His enrolment in the Conservatoire of Paris was prevented by Cherubini, the head of the institution, so Liszt returned to Vienna, where he studied music theory and counterpointing privately and set off on a concert tour. His London debut was followed by invitations to France, Switzerland and, again, to England. His concerts mainly contained fantasies and paraphrases he composed of popular operas. He settled in the French capital in 1827 for a brief period, where his talent elevated him into a celebrated figure of high society life. It was here that he met Chopin, from whom he mastered the subtleties of piano playing, as well as with Berlioz, from whom he learnt the orchestral language of music and the new inventions of programmatic music. In the late 1830s he set off on another tour, travelling all over Europe from Portugal to Russia. He became a teacher at the conservatory of Geneva in 1835. In the early 1840s he worked as the conductor of the Weimar court theatre, where he popularised and conducted the works of his contemporaries and taught fledgling musicians and composers flocking there from all corners of the world. Liszt shared the last decades of his life between Weimar, Rome and Budapest. In the first years of the Academy of Music in Budapest he generously helped the newly emerging centre of the Hungarian musical culture and he even took on teaching duties for several months of the year.
Liszt was an extremely productive composer. He composed the majority of his works for the piano, the playing of which require extraordinary technical skill. The fact that many of his pieces are not known can be explained by their huge number: most of his 400 original pieces are virtuoso piano compositions, symphonies, symphonic poems and masses.
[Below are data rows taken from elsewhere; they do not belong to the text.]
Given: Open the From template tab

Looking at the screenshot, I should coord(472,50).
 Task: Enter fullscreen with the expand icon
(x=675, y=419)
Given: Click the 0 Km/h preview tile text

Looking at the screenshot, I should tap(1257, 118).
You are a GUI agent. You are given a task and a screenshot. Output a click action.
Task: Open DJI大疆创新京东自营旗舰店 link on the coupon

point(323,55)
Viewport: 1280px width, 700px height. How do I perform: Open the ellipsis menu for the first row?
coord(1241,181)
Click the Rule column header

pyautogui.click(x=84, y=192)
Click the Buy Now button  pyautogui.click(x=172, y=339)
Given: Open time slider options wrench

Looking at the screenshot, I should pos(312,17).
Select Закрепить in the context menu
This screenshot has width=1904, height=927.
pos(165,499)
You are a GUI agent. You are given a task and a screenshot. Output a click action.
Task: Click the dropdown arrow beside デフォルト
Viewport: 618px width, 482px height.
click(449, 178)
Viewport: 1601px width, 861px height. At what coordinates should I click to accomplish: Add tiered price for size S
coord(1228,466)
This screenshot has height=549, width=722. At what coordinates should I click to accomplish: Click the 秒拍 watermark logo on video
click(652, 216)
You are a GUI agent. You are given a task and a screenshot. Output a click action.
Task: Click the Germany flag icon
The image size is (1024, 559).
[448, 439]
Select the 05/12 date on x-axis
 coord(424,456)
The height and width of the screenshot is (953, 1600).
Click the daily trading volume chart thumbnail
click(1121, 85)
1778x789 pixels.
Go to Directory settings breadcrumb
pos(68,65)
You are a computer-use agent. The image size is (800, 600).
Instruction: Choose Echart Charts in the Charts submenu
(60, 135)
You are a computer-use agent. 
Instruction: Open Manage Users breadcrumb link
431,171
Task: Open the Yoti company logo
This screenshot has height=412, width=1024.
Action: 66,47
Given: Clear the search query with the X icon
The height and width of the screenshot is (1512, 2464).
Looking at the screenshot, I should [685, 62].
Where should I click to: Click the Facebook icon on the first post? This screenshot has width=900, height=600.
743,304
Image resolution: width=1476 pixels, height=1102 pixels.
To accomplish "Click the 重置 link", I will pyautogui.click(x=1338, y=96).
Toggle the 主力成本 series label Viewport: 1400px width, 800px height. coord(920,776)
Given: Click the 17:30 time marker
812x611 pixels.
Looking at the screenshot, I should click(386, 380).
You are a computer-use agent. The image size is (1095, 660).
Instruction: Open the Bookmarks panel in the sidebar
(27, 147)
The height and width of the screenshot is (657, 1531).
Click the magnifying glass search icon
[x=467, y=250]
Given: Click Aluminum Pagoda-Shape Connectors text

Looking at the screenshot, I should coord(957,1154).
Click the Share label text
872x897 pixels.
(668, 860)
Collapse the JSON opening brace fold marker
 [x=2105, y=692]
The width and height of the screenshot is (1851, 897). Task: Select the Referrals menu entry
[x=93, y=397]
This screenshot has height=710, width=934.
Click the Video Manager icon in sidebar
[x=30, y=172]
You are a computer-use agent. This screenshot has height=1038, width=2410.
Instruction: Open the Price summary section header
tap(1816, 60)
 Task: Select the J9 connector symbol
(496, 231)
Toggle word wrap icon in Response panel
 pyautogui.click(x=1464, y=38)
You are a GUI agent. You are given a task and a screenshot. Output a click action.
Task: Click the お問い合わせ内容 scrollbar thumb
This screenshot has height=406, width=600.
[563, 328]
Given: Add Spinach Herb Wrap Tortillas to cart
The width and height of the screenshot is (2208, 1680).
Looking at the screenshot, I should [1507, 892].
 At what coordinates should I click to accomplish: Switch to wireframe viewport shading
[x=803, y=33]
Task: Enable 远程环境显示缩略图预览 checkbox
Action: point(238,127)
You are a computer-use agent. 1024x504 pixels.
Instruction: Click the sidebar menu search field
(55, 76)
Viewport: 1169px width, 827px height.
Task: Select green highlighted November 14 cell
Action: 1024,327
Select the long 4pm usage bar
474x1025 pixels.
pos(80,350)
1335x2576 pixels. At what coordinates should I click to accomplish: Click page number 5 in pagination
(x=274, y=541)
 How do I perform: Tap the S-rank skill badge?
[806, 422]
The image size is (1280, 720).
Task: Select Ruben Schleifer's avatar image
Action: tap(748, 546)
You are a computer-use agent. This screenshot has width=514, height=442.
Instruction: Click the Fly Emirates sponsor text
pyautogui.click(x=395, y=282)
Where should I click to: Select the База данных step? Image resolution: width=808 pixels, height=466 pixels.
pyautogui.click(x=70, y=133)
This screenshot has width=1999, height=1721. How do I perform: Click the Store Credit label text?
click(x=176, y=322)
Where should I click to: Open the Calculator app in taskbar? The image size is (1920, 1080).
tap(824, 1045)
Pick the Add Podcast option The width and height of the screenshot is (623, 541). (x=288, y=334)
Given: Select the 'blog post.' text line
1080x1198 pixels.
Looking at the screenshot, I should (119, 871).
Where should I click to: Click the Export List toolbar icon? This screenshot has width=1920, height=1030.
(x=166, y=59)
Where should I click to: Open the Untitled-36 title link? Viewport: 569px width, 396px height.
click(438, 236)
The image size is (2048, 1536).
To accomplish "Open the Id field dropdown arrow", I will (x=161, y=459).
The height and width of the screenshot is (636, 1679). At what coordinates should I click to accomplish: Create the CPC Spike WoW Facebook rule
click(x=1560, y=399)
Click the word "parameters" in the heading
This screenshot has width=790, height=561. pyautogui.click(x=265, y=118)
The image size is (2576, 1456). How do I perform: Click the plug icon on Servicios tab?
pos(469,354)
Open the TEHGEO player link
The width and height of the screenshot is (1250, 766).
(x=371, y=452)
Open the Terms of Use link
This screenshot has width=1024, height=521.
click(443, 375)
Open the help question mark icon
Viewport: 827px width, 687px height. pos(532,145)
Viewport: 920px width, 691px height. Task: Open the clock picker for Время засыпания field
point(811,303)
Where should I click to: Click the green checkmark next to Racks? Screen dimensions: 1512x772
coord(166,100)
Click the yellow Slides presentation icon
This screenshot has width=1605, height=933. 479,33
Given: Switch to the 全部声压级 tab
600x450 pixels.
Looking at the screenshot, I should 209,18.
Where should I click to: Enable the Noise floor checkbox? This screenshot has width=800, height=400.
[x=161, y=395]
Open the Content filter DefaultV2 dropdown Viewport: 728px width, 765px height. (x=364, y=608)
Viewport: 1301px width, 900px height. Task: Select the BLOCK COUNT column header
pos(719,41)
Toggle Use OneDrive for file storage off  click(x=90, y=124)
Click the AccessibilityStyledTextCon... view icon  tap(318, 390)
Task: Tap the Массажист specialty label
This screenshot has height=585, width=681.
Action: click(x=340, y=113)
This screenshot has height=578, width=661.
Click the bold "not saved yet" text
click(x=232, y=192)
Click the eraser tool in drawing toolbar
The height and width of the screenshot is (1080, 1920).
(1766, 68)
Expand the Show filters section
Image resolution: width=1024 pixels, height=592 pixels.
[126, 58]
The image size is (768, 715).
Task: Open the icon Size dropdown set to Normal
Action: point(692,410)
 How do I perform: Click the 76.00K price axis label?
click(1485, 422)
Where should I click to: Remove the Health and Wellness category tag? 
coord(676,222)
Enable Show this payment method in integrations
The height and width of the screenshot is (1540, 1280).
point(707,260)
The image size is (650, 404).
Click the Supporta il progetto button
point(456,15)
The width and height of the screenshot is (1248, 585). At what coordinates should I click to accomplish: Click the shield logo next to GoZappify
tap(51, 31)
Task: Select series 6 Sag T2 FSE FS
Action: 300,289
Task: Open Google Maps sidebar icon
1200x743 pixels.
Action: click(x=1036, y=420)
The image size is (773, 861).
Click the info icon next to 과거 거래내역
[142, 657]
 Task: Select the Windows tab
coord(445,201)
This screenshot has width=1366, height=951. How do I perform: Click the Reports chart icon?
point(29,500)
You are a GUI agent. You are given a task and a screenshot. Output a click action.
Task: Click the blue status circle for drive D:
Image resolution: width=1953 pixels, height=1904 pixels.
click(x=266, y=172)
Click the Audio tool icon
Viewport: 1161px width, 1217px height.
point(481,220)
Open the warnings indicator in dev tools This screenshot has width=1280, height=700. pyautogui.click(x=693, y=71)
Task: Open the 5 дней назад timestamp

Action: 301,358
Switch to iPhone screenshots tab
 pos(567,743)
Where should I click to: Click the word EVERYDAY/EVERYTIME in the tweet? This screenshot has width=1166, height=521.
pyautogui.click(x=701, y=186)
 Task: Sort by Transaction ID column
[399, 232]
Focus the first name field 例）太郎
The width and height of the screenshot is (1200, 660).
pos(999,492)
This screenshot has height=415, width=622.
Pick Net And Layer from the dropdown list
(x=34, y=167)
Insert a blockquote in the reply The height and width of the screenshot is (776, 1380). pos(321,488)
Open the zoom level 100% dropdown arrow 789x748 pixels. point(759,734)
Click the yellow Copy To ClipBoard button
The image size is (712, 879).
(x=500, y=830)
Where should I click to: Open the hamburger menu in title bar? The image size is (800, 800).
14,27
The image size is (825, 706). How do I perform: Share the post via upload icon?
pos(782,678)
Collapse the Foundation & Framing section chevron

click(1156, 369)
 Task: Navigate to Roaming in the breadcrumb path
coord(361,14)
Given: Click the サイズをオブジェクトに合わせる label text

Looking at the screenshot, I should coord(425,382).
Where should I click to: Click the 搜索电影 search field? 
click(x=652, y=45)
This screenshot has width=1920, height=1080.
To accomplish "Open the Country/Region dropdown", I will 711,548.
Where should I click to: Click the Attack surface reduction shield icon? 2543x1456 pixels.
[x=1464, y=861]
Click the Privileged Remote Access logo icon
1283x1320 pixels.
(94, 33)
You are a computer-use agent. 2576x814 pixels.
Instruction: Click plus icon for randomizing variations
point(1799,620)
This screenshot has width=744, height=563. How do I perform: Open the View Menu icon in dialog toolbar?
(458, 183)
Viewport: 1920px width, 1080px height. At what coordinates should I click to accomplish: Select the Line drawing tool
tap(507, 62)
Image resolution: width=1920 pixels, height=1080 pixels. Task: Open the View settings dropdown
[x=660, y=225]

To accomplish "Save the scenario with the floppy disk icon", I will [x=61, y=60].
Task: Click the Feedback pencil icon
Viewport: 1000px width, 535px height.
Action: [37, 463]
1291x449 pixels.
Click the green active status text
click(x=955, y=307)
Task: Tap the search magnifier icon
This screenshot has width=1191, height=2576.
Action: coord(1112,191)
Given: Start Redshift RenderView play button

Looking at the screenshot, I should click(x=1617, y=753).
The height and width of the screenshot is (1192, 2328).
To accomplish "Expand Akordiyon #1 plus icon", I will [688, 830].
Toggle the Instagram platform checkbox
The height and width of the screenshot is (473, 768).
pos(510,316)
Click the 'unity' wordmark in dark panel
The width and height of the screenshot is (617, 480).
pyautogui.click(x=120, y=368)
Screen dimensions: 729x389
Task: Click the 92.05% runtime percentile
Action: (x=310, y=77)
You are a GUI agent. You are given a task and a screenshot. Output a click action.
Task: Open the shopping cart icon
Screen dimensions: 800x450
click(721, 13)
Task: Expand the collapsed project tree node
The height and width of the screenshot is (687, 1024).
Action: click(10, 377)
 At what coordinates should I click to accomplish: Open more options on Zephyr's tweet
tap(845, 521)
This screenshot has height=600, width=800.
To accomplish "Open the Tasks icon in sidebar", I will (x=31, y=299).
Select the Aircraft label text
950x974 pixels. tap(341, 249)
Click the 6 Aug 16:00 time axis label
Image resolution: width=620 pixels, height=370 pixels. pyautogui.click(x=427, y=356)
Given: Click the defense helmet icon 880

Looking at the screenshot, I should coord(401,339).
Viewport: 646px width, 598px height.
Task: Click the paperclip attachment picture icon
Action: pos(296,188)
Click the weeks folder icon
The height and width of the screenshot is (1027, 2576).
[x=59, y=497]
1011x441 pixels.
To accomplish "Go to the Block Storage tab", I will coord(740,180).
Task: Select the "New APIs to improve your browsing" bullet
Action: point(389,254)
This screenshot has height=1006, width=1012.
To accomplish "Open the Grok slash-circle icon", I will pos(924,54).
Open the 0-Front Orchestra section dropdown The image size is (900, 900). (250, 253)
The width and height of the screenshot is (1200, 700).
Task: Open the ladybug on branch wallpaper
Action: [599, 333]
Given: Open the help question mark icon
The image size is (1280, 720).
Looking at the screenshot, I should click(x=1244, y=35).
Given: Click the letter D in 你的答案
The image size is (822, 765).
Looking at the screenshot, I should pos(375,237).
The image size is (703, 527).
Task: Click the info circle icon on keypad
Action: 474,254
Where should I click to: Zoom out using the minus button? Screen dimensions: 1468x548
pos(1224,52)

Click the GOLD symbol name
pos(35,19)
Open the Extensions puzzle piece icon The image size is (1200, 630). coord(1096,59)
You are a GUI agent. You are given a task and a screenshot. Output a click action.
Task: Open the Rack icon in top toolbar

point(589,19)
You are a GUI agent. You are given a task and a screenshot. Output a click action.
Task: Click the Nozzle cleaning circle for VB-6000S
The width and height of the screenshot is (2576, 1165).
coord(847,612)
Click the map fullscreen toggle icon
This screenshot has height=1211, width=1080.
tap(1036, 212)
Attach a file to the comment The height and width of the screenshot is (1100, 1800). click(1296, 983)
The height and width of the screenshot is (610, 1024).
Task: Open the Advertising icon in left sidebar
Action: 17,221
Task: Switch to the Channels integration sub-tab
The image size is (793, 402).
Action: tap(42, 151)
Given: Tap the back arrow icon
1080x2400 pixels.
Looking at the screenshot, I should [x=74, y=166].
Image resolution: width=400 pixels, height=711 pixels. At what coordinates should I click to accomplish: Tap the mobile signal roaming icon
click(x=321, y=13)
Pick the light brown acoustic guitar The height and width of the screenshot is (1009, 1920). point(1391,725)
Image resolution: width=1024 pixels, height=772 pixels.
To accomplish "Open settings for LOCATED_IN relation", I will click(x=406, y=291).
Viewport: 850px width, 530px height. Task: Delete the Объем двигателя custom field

He composed a total of about 1,400 works (including original pieces, paraphrases, etc.), which makes him one of the most prolific composers of all time. He is known for numerous musical paraphrases, including ones written of such complex orchestral pieces as Beethoven’s symphonies, for example. His works form an essential part of the programme of concert halls all over the world.
The performer of the pieces:
The world renowned, Liszt Award-laureate Hungarian musician, Gábor Farkas, is one of the finest pianists of his generation, a widely acclaimed performer of a Romantic repertoire, the winner of numerous international piano competitions as well as a regularly invited player at the most important music festivals and concert halls of the world. He has many solo albums released by Warner Music Hungary, Hungaroton, Toccata Classics London and Steinway & Sons Records. His outstanding talent and career thus far have been recognised by the Hungarian state’s Liszt and Junior Prima awards as well as by Steinway Artist and he has also received the Aoyama Music Award.
Gábor Farkas has been the head of the keyboard department of the Liszt Academy of music since the academic year 2020/21 and he is also the head of the institution’s doctoral school, while also being a guest professor at the Tokyo College of Music in Japan.